Der von den Kollegen Musch, Chrissafidou und Malek vorgestellte Fallbericht [10] ist interessant, lehrreich und wegen seiner Komplexität kommentierungswürdig zugleich:

1. Der Titel der Arbeit impliziert, dass bei der vorgestellten Patientin eine akute Hepatitis durch Kava-Kava und Johanniskraut hervorgerufen wurde, wobei ein immun-vermittelter Mechanismus für möglich erachtet wurde. Die Patientin hat jedoch überhaupt kein Kava-Kava eingenommen: Das angegebene pharmazeutische Präparat enthält keinen pflanzlichen Kava-Kava-Extrakt, sondern lediglich das synthetische D,L-Kavain.
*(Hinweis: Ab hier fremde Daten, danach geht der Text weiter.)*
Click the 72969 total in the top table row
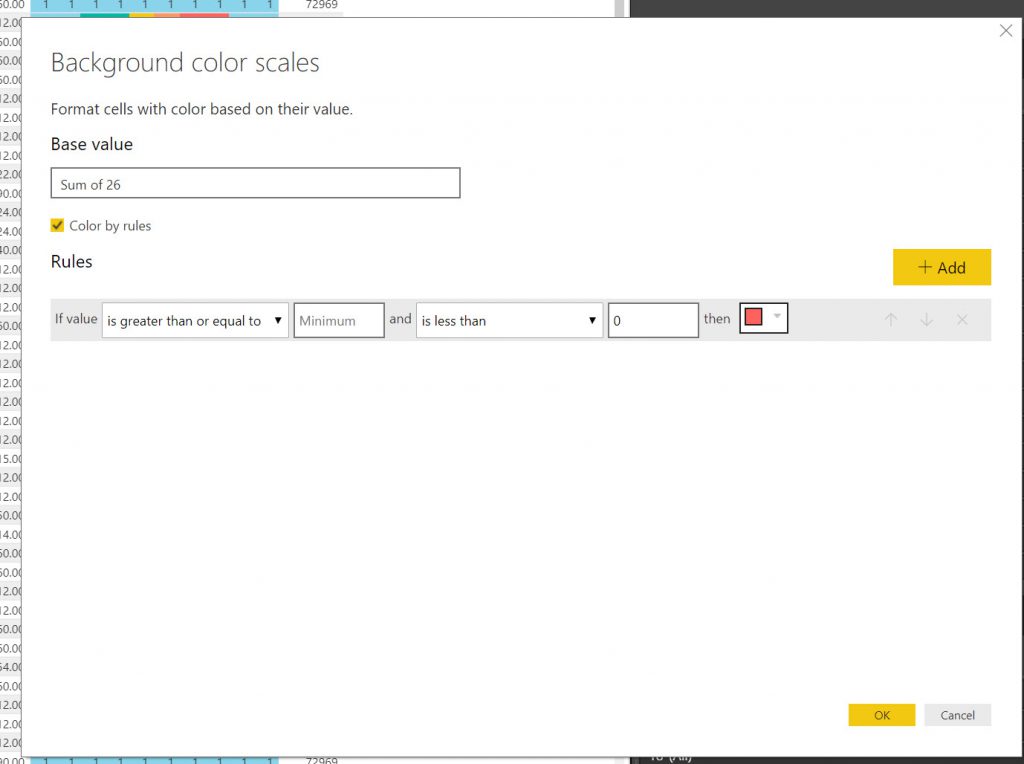Viewport: 1024px width, 764px height. 321,5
2. Auf eine weitere Ungereimtheit machen die Autoren selbst aufmerksam, denn trotz Absetzens von Kava-Kava (richtig ist: D,L-Kavain) steigen die Transaminasen nachfolgend für 2 Wochen weiter erheblich an. Diese Befunde sind mit der Annahme kompatibel, dass D,L-Kavain nicht in direktem kausalen Zusammenhang mit der aufgetretenen Hepatitis zu sehen ist. Im Übrigen ist eine Hepatotoxizität durch D,L-Kavain bisher nicht belegt, und der jetzige Fallbericht unterstützt diese Auffassung.

3. Es bleibt die Frage, ob und welches der zahlreich komedizierten Präparate die Leberschädigung hätte auslösen können. Hierzu fehlen allerdings Angaben in dem Fallbericht, wie lange die einzelnen Präparate noch eingenommen wurden, so dass weder eine temporäre noch eine kausale Assoziation hergestellt werden kann. Hepatotoxizität ist in Einzelfällen für Baldrian als möglich angesehen worden [3] [7] [9], nicht jedoch für das Johanniskraut, Zopiclon oder das eingenommene Phytoöstrogen mit Soja-Isoflavonen, natürlichem Vitamin E, Vitamin C, D, B1, B2, B3, B6, B12, Pantothensäure, Folsäure, Biotin, Eisen, Zink und Lecithin. In dem vorliegenden Fallbericht kann bei nicht durchgeführten toxikologischen Untersuchungen eine andere toxische Ursache der Lebererkrankung weder sicher ausgeschlossen noch eindeutig belegt werden.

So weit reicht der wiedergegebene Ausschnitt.